Question Can't understand what is wrong with my code

Marcel1965

New member
Joined
Apr 6, 2023
Messages
3
Programming Experience
Beginner
I study C# with the book "John Sharp - Microsoft Visual C# Step by Step-Microsoft Press (2018) " .

In Chapter 3 there is an exercise "Create and call a method that returns a tuple.

I did all the steps and still i got an other output. Why can't i see any numbers after i push calculate.

Can somebody please help me
 

Attachments

  • exercise code.zip
    4.3 KB · Views: 11
  • expected outcome.jpg
    expected outcome.jpg
    46.7 KB · Views: 8
  • my outcome.jpg
    my outcome.jpg
    65.3 KB · Views: 9
Firstly, please post ONLY the relevant code and post it directly as text, formatted as code. Attaching so little code is pointless and attaching an entire project should be your last resort. It's a waste of our time to download a file, unzip it, open the project in VS and then find the relevant code when we could already be looking at it in your post.

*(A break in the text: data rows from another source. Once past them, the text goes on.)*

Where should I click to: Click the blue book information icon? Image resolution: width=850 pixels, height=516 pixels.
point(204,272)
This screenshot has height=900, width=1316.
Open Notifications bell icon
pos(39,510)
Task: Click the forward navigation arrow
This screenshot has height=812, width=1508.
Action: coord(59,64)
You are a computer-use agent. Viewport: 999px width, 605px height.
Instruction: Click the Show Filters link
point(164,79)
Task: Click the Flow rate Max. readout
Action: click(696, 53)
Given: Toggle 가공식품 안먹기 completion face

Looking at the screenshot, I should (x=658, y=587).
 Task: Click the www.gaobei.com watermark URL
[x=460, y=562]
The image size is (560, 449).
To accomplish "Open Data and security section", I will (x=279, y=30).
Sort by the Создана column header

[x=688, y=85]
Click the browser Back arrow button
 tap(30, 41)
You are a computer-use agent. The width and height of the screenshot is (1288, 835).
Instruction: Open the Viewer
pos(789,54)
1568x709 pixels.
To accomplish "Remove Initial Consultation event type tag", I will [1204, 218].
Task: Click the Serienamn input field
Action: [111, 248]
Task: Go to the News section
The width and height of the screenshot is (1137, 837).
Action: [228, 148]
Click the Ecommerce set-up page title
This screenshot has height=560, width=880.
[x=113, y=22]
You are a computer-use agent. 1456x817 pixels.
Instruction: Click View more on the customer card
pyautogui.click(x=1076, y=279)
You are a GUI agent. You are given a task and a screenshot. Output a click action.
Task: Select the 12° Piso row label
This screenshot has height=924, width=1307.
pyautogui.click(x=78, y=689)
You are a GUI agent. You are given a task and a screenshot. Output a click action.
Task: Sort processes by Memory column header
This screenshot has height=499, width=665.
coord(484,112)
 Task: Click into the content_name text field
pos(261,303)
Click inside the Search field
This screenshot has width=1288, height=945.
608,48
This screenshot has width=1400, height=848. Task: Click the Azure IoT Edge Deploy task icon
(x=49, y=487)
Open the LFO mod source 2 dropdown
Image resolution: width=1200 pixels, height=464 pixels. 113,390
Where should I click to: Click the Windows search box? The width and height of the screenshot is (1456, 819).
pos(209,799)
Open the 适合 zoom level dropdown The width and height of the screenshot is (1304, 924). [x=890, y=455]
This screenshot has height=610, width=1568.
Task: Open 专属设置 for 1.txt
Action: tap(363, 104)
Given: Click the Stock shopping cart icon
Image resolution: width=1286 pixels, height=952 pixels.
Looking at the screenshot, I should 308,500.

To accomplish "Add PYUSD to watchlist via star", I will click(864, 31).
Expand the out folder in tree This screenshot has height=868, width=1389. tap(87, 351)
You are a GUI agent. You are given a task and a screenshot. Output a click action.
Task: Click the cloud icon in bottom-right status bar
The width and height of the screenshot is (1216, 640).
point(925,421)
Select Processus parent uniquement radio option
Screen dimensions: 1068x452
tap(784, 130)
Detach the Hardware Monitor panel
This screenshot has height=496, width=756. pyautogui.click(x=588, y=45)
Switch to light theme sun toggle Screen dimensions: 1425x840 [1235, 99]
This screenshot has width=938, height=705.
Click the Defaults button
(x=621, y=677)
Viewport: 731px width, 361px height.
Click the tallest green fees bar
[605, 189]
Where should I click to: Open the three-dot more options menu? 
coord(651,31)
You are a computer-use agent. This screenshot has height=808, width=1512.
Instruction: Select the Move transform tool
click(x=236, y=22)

Secondly, you need to debug your code for yourself. You're not just a user, so you don't just run your app as a user. You run the project in the debugger and you use the debugging tools available to you to diagnose the issue. If you don't know how to debug then you should stop what you're doing and learn, because it's something every developer needs to know. You would start by setting a breakpoint at the top of the relevant code and then stepping through it line by line, examining the state at each step and comparing it to your expectations. Whenever the two don't match, you have found an issue. You will probably be able to fix many such issue for yourself but, even if you can't, at least you can explain to use exactly where and how the code behaves other than as you expect. If the code behaves as you expect the whole way through but produces the wrong results then it's you expectations that are the problem.
 
Attaching so little code is pointless

Just wanted to clarify what I mean by this - it sounded ambiguous when I read it myself. If you narrow the code down to just the part(s) relevant to the problem then you will almost certainly have very little code and almost certainly not entire code files, so providing so little code as an attachment is pointless because it's easier to just post it directly. Attachments should be for large amounts of data or data that doesn't display well as text, neither of which should apply to your code that is relevant to the problem. If you feel the need to post large amounts of code, it's generally because you haven't done the appropriate debugging and diagnosis for yourself first. Unfortunately, debugging is not something that is pushed by online tutorials that are geared towards one specific topic or even many courses, which is a dereliction in my opinion. If you don't know how to debug then you really ought to work through a tutorial on that specifically first of all, as it is something that will apply to everything you do.
 
C#:
int division, remainder;
(division, remainder) = divide(leftHandSide, rightHandSide);
result.Text = $" remainder ";

You don't appear to use the calculated results

Perhaps you meant to write

C#:
result.Text = $"{division} remainder {remainder}";

In csharp we typically name methods with an uppercase initial letter; ShowResults etc
 
C#:
int division, remainder;
(division, remainder) = divide(leftHandSide, rightHandSide);
result.Text = $" remainder ";

You don't appear to use the calculated results

Perhaps you meant to write

C#:
result.Text = $"{division} remainder {remainder}";

In csharp we typically name methods with an uppercase initial letter; ShowResults etc

Thank you very much , that was the problem.
 
Firstly, please post ONLY the relevant code and post it directly as text, formatted as code. Attaching so little code is pointless and attaching an entire project should be your last resort. It's a waste of our time to download a file, unzip it, open the project in VS and then find the relevant code when we could already be looking at it in your post.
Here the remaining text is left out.